[Math] Why is the Frobenius norm of a matrix greater than or equal to the spectral norm

equivalence-relationsmatricesmatrix-normsnormed-spacesspectral-norm

How can one prove that $ \|A\|_2 \le \|A\|_F $ without using $ \|A\|_2^2 := \lambda_{\max}(A^TA) $?

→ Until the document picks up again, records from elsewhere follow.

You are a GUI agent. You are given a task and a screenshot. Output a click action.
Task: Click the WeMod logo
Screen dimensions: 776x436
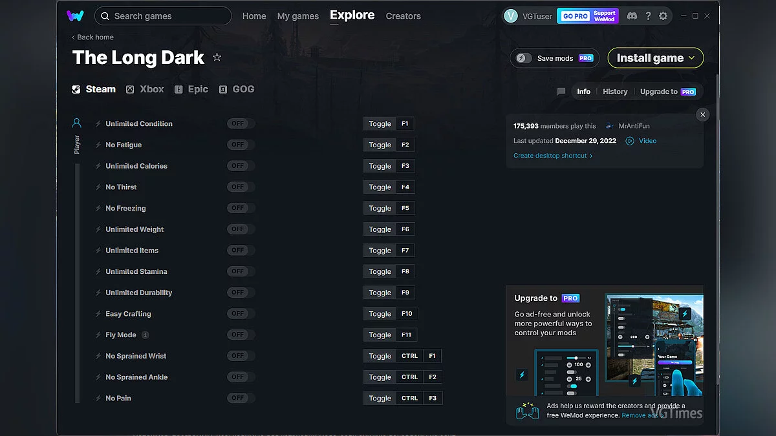tap(76, 16)
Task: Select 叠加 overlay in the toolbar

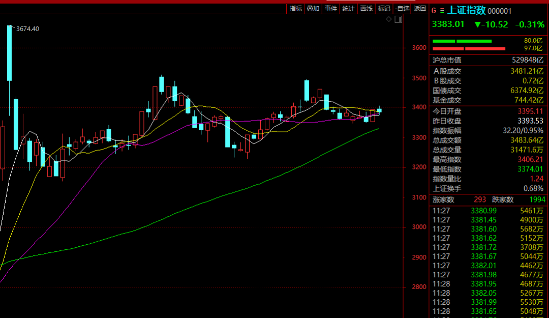Action: pyautogui.click(x=313, y=8)
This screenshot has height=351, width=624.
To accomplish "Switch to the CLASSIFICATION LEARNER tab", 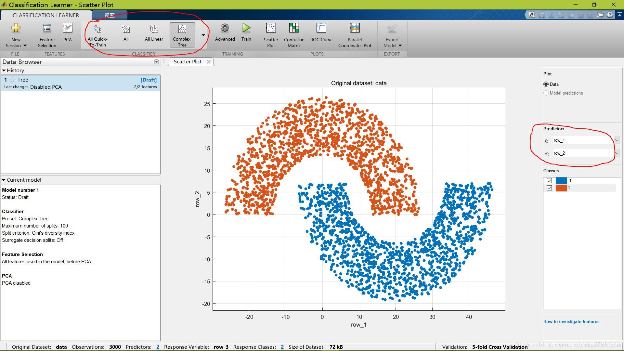I will coord(46,15).
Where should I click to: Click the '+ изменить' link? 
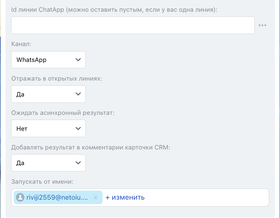coord(125,198)
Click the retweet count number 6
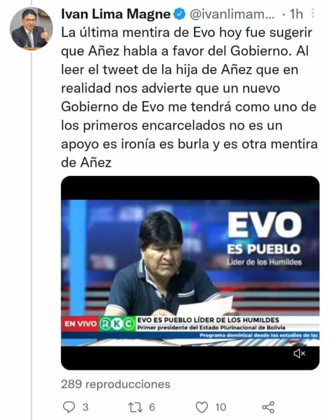The image size is (329, 420). point(152,407)
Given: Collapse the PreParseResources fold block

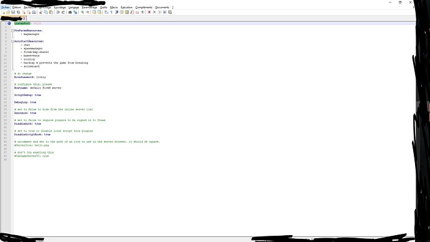Looking at the screenshot, I should point(12,31).
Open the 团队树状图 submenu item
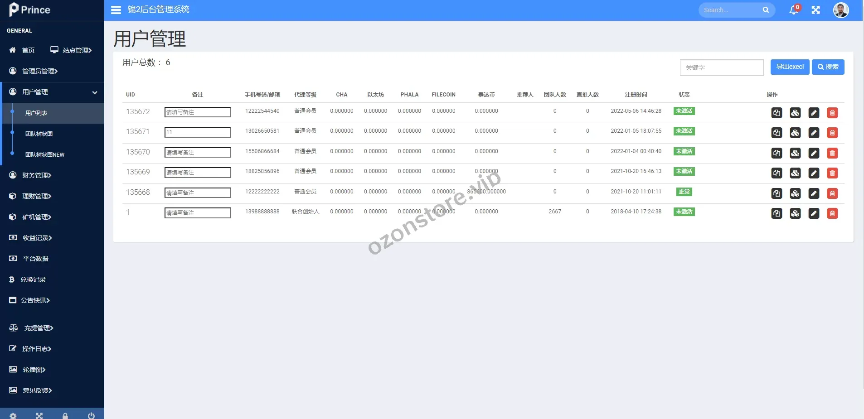 [x=39, y=134]
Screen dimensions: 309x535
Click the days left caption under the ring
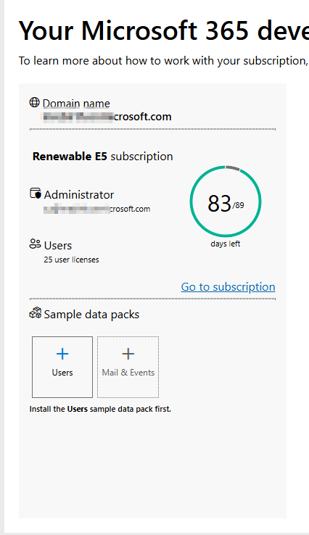[x=226, y=244]
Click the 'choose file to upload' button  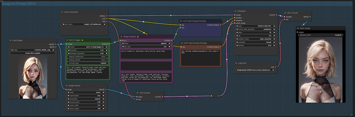(33, 53)
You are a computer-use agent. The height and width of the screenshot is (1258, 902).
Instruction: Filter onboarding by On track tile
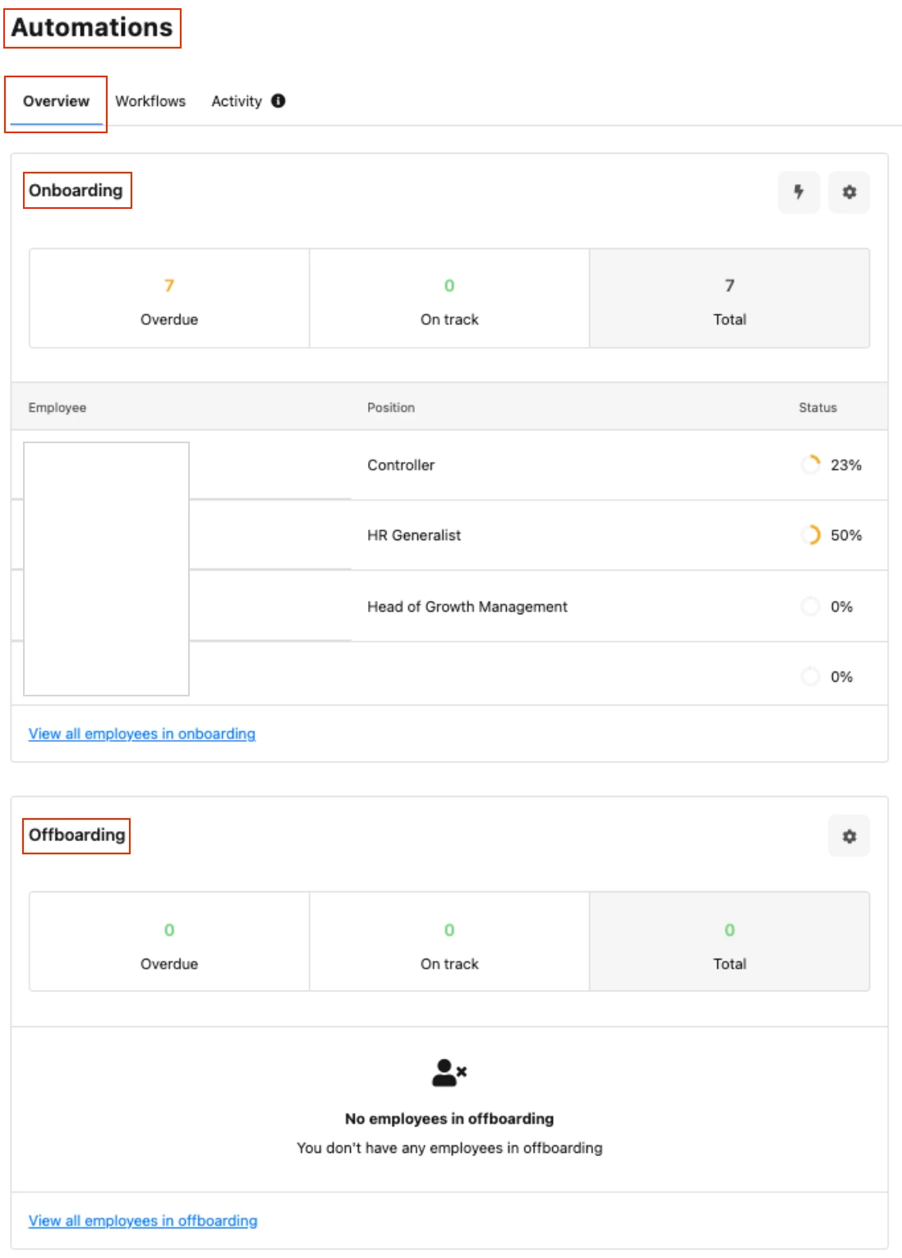click(x=449, y=298)
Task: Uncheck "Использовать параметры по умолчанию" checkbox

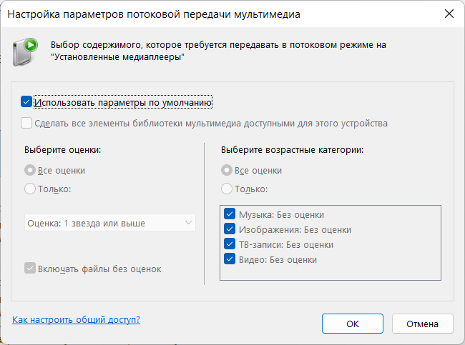Action: [x=26, y=102]
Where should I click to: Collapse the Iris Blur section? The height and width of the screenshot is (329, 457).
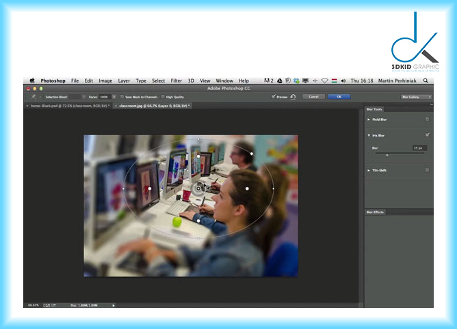tap(369, 135)
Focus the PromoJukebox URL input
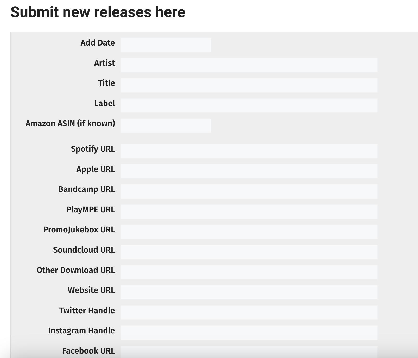Image resolution: width=418 pixels, height=358 pixels. point(249,232)
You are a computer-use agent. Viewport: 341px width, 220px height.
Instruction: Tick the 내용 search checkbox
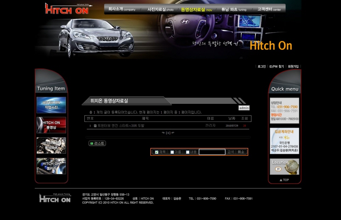(x=188, y=152)
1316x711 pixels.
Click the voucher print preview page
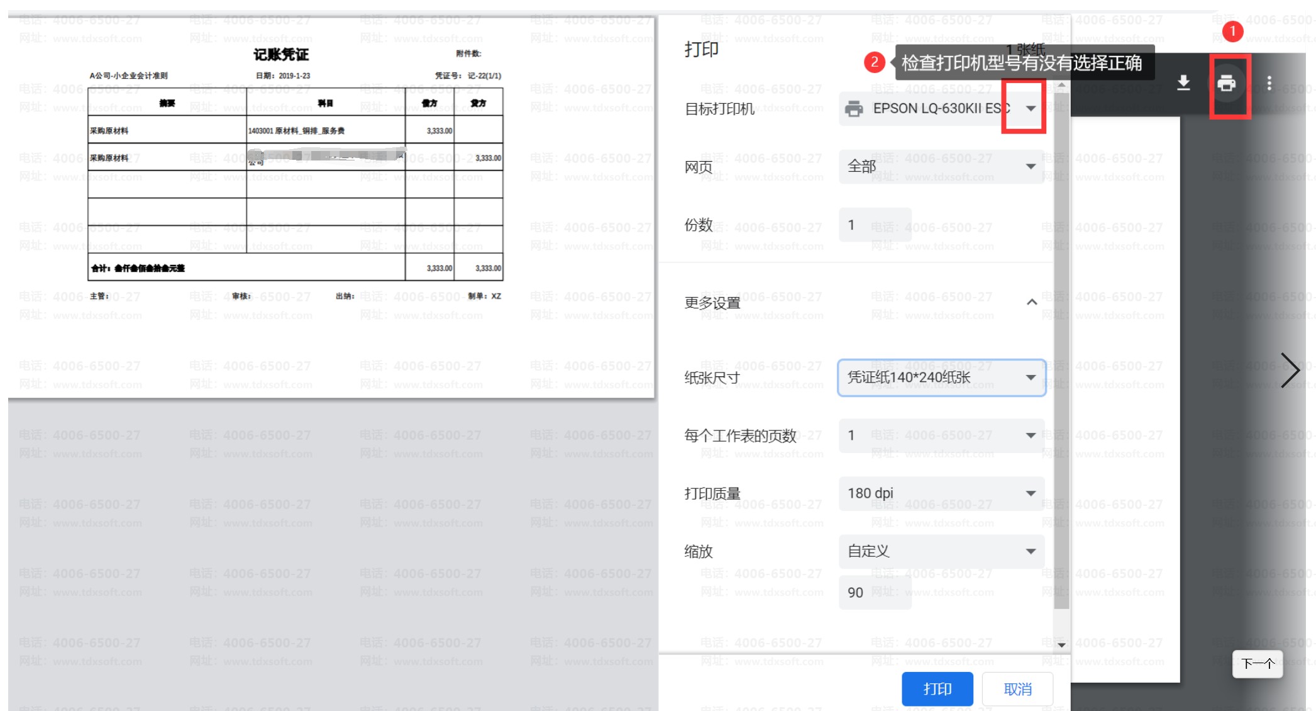331,208
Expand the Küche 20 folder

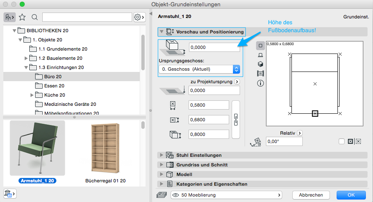tap(32, 95)
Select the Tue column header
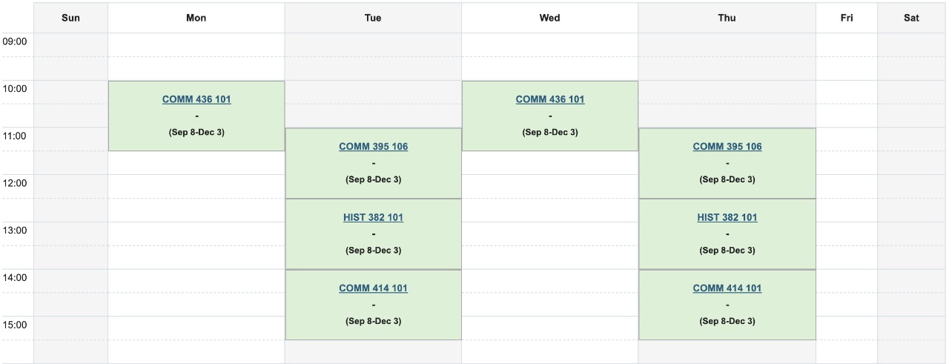This screenshot has height=364, width=949. point(373,18)
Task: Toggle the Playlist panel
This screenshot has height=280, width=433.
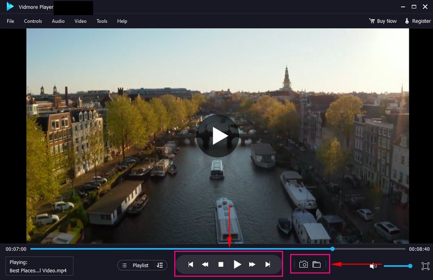Action: pyautogui.click(x=136, y=265)
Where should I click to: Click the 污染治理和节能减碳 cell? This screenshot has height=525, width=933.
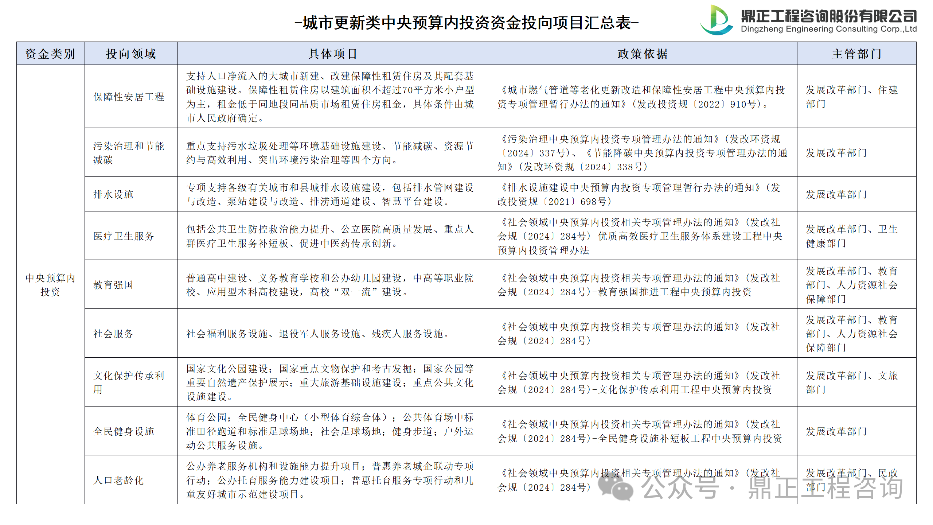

It makes sense that the $2$-norm would be less than or equal to the Frobenius norm but I don't know how to prove it. I do know:

$$\|A\|_2 = \max_{\|x\|_2 = 1} {\|Ax\|_2}$$

and I know I can define the Frobenius norm to be:

$$\|A\|_F^2 = \sum_{j=1}^n {\|Ae_j\|_2^2}$$
but I don't see how this could help. I don't know how else to compare the two norms though.

Best Answer

Write $x=\sum_{j=1}^nc_je_j$, for coefficients $c_1,\ldots,c_n$. Suppose that $\|x\|_2=1$, i.e. $\sum_j |c_j|^2=1$. Then \begin{align} \|Ax\|_2^2&=\left\|\sum_j c_j\,Ae_j\right\|_2^2\leq\left(\sum_j|c_j|\,\|Ae_j\|_2\right)^{2}\\ \ \\ &\leq\left(\sum_j|c_j|^2\right)\sum_j\|Ae_j\|_2^2=\sum_j\|Ae_j\|_2^2=\|A\|_F^2, \end{align} where the triangle inequality is used in the first $\leq$ and Cauchy-Schwarz in the second.

As $x$ was arbitrary, we get $\|A\|_2\leq\|A\|_F$.